The Colored Jockey: Isaac Murphy’s 19th Century Cards are Few and Far Between
There are all kinds of subjects found in the 19th century champions sets of Allen & Ginter, Kimball, and Goodwin. And while the baseball players are typically the most valuable, subjects in other sports are also quite desirable. Tucked away in the N162 Goodwin and N184 Kimball sets, for example, are cards of Isaac Murphy.
Murphy was a famous American jockey. Not only that, but he stood out as an African American at a time when slavery had only just been abolished less than 25 years ago.
But even beyond Murphy’s color, he stood out because he was good. Really good. Some even regard him as the greatest jockey of all time. He won, by some accounts, as little as 530 races to as many as more than 600. That included winning three Kentucky Derby races (1884, 1890, and 1891). Given the dating of the N162 and N184 sets (believed to be 1887 and 1888), it is unlikely that those races were the reason he appeared in the sets. Rather, Murphy simply won a ton of races and that certainly qualified him for inclusion in those historic 19th century tobacco sets.
Those sets do not necessarily include any cards that are believed to be true shortprints. But Murphy’s seem abundantly difficult to find.
There have been many theories over the years. Perhaps Goodwin or Kimball did print less of his cards because they would not be as popular as those of white athletes. Or perhaps whites discarded his cards to a greater degree. Maybe, even, they are being hoarded. But whatever the reason, finding Murphy cards seems downright impossible at times.

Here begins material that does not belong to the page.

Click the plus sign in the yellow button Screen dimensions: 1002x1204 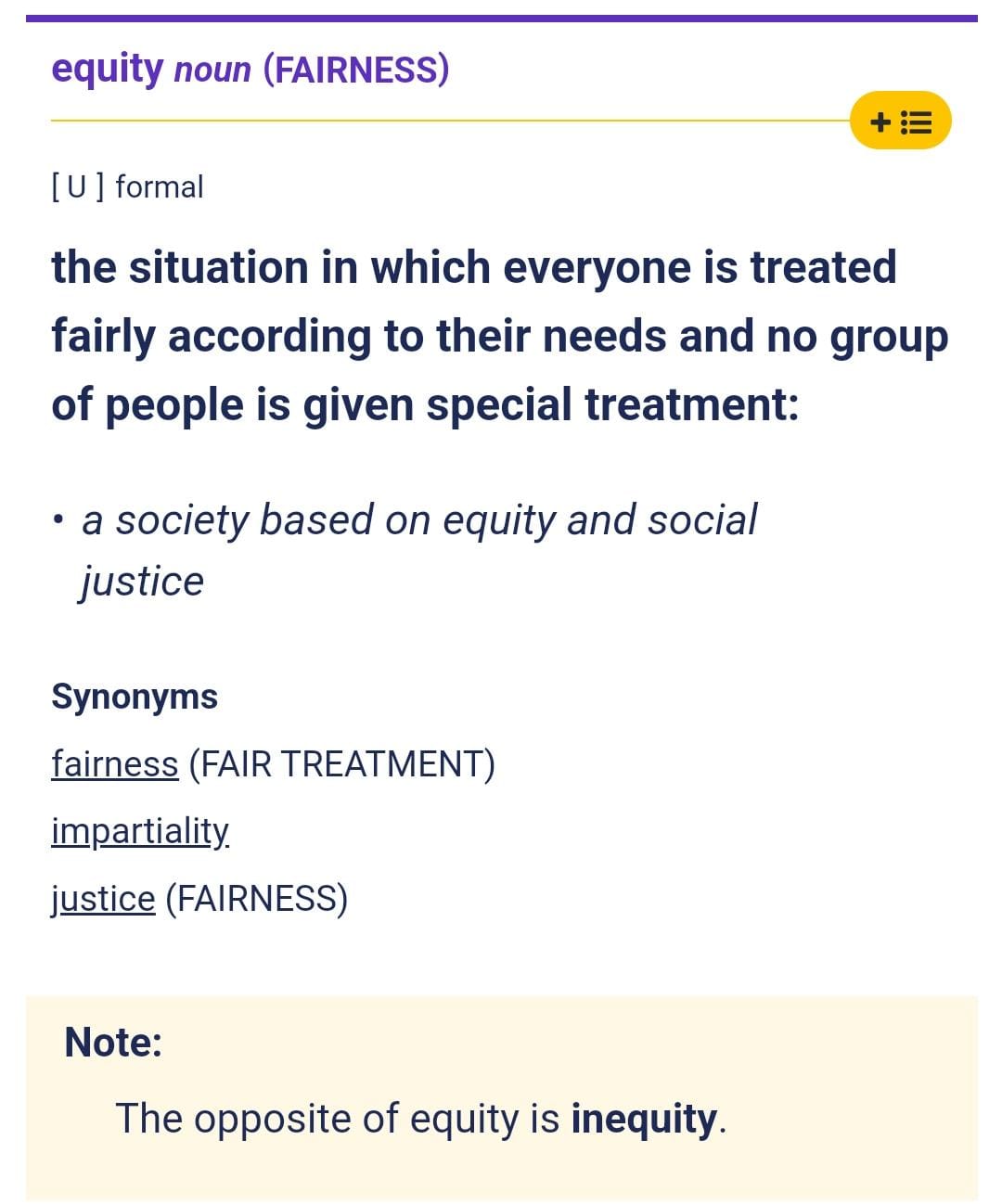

I recently found an N184 Kimball card (left) of Murphy on eBay and cannot tell you when I’d seen another from that rare set for sale. The Kimball Champions cards are the rarest of the four issues (N28, N29, N162, and N184) and Murphy’s card is a tough find there. I had seen one of his N162 Goodwin cards on eBay but that was months ago. Most of the time, you will not find either card there and they rarely pop up for sale.
The population reports are generally pretty reliable but looking at Murphy’s cards there can be deceiving. For example, to date, PSA has graded 11 of Murphy’s N184 Kimball cards. That number is on par with most of the other commons in the set. But Murphy is not a common — his card is valued as if he was a star. And we know that star cards are typically graded more frequently because they are worth more. If you compare his cards with those, you see the rarity start to show itself a bit. The baseball cards, for example, have all collectively been graded a little more than 20 times each on average — about twice as much as Murphy’s cards.
To be fair, the baseball cards are typically worth more than Murphy. But compare Murphy’s cards with those of some of the more popular subjects from other sports and you still see the rarity show. For example, Murphy’s cards have been graded less than those of boxer John Sullivan, boxer Jack Dempsey, and sharpshooter Annie Oakley — the other keys to the set. In other words, compared to the other valuable cards in the set, Murphy’s is assuredly quite difficult.
We see a similar story with Murphy’s other primary card — his N162 Goodwin Champions card (right).
Even forgetting the popular baseball cards or the Beecher football card, which are the keys (with the baseball cards graded at about 50 times each), the rarity of Murphy’s card is seen if you compare Murphy’s card to some of the other valuable cards.
Murphy’s N162 card has been graded a total of 18 times by PSA to date. That is, like the N184 card, on pace with other commons in the set. But if you compare it to the more valuable cards, of which Murphy’s is, the rarity shows. Some of the other keys in the set that are frequently graded are for Wild West legend Buffalo Bill, boxer Jack Dempsey, and boxer John Sullivan — and Murphy’s has been graded fewer than all of those. Murphy’s is certainly not the only rare card in that set. In particular, the cards of three chess players are seemingly just as difficult to find. But make no mistake about it — it is a tough find.
Finally, if you don’t like the pop report angle, don’t take my word for it — look around. Collectors have looked high and low for Murphy’s cards and repeatedly come up empty. That is perhaps the best proof of its rarity.
The rarity has driven the prices for Murphy’s cards up. Even low-grade examples of both cards typically start around $75-$100. That is nothing to sneeze at though, I would argue that, the toughness in finding them combined with Murphy as a rare, elite 19th century African American athlete could drive them higher in the future. Few know of Murphy’s fame and given that he has so few period cards, they are understandably important from a historical perspective.
Additionally, Murphy is found on three more relatively known cards in the N229 Kinney Famous Running Horses set. Those cards feature winning racehorses as well as the jockeys that rode them. They are a bit different from the two Champions cards described earlier in that the horse is more of a focal point. But Murphy is pictured and named on the cards (even if his image is small and relatively nondescript), which helps add to their appeal.
These cards are also somewhat rare but not quite as unseen as the Goodwin or Kimball cards. Murphy is pictured on three cards in the N229 set with the horses Volante, The Emperor of Norfolk, and Los Angeles. His cards in that set typically start around $20-$25.